A question for the pros here, if you want to answer.
When you're dealing with recursive functions, do you imagine the whole tree of functions, or closely keep track on which step you are mentally? Or do you just summarize what is supposed to do and call it a day?
Like for:
Python:
def f(n):
if n <= 1:
return n
return f(n - 1) + f(n - 2)
print(f(8))
This one is simple, but would you imagine or picture in your head the whole tree/paths?
It's often convenient that you have the option to just think of it in terms of "what is this function doing on this immediate little subset of the problem".
So if you're processing a tree structure recursively, most of the time you spend coding, you can spend ignoring the big picture and just think about the specific little node you're working on in the immediate.
But in the back of your mind, you do need to remember that all recursive functions must have some base case where they finish their work, don't recurse, and return to trace the results back up the call stack.
The base case is usually easy enough and I can tack it to the front of function and the more elaborate meat of the logic is towards the end.
Here's a specific example from my little side project I've been working on for months.
The project involved a daemon that ran tasks that operate on streaming media sinks and sources. The daemon took as input a config file that specified those tasks, sinks and sources. But some sinks+sources can have multiple channels, so you can rewrite your config file to specify multiple tasks (that run in parallel).
But this was a simple enough scenario that I wondered, when you've got one task with a two-channel sink and a two-channel source, why can't the daemon detect and parallelize those itself? Maybe it could have some sort of command line option that would expand a naive config file into a more efficient one?
So I wanted to write a function that optimized a config. This is naturally a good fit for recursion, I think, because it involves tracing down a parse tree and possibly returning modified nodes.

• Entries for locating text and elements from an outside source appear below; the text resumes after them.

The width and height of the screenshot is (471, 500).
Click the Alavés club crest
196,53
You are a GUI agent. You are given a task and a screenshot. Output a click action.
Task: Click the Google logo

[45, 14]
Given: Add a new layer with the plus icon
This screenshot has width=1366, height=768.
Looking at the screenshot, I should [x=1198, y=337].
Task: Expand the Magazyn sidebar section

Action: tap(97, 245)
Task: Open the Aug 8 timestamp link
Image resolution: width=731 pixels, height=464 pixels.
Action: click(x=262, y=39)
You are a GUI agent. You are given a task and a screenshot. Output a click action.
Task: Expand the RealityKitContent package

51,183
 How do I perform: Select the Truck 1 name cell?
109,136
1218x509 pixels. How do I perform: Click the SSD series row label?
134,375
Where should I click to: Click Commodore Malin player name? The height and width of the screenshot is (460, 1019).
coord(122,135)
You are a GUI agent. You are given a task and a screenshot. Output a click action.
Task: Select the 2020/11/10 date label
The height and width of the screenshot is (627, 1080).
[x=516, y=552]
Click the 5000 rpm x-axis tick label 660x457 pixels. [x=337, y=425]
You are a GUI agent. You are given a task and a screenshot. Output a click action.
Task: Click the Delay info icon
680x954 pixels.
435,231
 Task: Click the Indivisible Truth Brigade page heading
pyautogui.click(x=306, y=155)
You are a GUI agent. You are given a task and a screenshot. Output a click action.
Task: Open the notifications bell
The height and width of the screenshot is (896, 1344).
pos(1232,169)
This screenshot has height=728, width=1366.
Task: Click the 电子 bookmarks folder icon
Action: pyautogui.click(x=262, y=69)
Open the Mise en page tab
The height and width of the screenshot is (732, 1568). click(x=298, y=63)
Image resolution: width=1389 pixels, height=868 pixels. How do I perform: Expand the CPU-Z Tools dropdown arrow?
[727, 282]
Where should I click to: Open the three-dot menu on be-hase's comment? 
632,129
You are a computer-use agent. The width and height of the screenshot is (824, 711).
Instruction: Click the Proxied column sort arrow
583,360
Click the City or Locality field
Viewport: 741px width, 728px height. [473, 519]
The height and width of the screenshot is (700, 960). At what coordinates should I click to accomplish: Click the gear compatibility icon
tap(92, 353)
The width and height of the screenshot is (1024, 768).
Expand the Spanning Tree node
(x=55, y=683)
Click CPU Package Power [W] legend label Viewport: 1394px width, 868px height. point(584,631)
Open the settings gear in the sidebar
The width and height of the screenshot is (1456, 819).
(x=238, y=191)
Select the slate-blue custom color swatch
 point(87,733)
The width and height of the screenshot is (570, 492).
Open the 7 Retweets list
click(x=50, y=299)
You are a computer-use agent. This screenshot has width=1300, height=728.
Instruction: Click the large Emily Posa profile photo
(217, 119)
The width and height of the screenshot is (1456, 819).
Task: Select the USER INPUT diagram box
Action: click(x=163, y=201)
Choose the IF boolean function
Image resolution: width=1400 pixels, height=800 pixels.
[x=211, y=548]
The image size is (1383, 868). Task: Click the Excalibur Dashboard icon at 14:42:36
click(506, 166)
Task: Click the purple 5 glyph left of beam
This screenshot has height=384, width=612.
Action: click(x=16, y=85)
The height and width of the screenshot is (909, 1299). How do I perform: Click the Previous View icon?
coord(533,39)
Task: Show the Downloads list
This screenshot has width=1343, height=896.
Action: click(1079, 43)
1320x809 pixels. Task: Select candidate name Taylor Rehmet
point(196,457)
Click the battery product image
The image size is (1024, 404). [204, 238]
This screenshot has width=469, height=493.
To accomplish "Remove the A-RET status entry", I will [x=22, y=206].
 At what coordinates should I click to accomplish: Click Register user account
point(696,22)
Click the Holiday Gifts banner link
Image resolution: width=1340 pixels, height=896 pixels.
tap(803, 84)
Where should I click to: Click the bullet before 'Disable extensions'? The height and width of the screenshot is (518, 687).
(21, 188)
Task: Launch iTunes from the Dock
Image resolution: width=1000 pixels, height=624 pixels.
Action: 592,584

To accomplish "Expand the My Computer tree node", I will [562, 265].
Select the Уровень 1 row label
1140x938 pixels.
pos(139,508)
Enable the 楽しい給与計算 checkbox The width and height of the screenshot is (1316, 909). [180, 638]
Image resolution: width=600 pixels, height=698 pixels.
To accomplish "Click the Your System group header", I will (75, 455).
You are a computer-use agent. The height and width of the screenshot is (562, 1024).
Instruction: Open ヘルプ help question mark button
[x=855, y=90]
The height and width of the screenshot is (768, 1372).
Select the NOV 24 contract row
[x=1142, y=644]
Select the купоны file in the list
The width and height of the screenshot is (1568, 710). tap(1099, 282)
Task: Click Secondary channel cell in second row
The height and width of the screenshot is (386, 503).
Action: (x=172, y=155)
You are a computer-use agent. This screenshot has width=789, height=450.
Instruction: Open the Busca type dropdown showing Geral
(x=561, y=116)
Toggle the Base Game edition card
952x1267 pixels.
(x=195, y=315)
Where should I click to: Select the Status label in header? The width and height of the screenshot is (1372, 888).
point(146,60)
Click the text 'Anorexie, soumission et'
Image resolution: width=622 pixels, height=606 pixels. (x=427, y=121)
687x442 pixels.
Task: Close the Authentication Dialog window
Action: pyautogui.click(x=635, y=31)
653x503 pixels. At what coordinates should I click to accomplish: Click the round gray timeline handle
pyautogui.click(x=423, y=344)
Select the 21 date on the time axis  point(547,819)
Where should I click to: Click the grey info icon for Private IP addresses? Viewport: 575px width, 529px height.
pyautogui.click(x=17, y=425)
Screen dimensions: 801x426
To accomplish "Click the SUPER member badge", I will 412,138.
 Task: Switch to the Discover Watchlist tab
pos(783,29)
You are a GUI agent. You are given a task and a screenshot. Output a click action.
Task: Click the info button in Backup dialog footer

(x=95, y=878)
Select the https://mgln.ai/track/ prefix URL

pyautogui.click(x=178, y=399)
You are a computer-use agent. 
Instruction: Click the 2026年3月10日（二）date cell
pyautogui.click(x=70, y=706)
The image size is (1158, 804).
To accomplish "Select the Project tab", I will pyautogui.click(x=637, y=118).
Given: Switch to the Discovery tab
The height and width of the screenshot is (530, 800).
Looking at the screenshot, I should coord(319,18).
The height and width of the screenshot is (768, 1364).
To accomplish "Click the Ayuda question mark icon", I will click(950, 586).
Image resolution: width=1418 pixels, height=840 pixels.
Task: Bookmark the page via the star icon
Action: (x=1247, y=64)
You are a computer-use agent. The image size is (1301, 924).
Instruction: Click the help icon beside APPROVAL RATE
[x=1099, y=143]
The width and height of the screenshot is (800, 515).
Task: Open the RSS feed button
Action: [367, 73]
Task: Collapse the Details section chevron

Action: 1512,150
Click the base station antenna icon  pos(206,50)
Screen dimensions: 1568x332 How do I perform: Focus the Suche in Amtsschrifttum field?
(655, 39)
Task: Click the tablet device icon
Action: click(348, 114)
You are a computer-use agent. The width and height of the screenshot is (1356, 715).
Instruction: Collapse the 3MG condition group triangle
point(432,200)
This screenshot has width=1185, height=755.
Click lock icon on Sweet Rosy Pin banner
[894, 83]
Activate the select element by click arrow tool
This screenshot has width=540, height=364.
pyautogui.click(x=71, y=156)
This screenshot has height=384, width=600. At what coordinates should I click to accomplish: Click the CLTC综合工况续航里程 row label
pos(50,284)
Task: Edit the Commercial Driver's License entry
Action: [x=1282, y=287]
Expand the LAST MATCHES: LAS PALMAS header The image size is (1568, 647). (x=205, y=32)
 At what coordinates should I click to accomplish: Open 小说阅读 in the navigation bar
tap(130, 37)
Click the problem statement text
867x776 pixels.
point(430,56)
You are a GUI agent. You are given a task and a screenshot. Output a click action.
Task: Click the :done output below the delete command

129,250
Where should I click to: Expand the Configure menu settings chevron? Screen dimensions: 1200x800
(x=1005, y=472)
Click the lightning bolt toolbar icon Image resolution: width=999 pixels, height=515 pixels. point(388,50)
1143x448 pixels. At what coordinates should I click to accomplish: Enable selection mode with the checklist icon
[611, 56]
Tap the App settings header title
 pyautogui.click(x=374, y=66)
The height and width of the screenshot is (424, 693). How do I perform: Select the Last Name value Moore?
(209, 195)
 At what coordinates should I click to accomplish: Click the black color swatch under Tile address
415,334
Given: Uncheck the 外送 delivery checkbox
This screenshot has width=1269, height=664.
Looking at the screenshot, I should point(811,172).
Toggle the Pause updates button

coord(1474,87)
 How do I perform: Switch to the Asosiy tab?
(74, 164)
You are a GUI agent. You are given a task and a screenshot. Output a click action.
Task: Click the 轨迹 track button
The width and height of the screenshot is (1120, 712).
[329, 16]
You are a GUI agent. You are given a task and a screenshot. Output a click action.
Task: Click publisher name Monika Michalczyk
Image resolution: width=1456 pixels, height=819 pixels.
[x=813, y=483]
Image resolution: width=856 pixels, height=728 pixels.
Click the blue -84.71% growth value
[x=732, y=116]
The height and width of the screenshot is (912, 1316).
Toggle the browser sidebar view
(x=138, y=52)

The optimize function roughly would look like:
Code:
let rec optimize input =
let optimize_step input =
failwith "todo finish optimize step"
in
let output = optimize_step input in
if output = input
then output
else optimize output
So the internal function,
optimize_step, only expands one set of task+source+sink entries in one go. The reason I did this is because
optimize_step will need to add in additional checks in the final tree it generates, to avoid two task/source/sink names accidentally colliding in the final tree.
So the overall optimize function recursively expands step by step, until
optimize_step fails to find something new to expand, and just return its input unmolested. That's the base case.
If the
optimize_step output is the same as its input, then we're done and we can return it. Otherwise, recurse and expand another step.
Most of my thinking while writing
optimize_step can indeed focus just on the one case it's dealing with to the exclusion of everything else. Assuming that I write the base case properly.